The Garden Grove City Council Tuesday night ended three years of wage cuts and approved a 2 percent raise for all city employees, from top managers on down.

The 5-0 vote, which came with no comments by council members, applied to all city staff, other than fire and police, and will cost $865,512.  The pay cuts were implemented in 2011 after a city budget crisis.

In addition to the salary increase, the one-year agreement with the Garden Grove Employees’ Association includes “me-too” language that requires management to apply any new overtime policies to police and fire unions.

The 2014-2015 fiscal year is the last in a three-year austerity plan, which included a once-a-month furlough for city hall workers, amounting to a 4.65 percent salary cut, and hiring and spending freeze.

Although the city faces an ongoing deficit, tax revenues are gradually improving, allowing the city to eliminate the furlough and begin to fill a number of vacant positions, including five police and two fire department positions.

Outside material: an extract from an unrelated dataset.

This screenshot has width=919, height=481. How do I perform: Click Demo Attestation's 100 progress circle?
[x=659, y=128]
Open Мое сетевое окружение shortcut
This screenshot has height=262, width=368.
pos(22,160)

The city continues to draw on reserves to balance its budget, depleted its $3 million contingency fund in previous years, and is banking on revenue from several new projects to pull it out of the red. 

Finance Director Kingsley Okereke said in an interview that with a gradually recovering economy, the city is just beginning to restore the service levels and benefits to employees that were in place prior to the recession.

“This is a catch-up budget to begin to gradually restore our employees to what they were before,” Okereke said.

Late last year, the council also approved a four percent salary increase for city police, in addition to a one-time, three percent raise to offset the cost of increased pension payments. Firefighters also got the pension offset and in February the city approved a 2 percent raise and one-time, 3 percent increase for firefighters.

During the 2013-14 fiscal year, more than half the city budget went toward salaries for the police and fire department.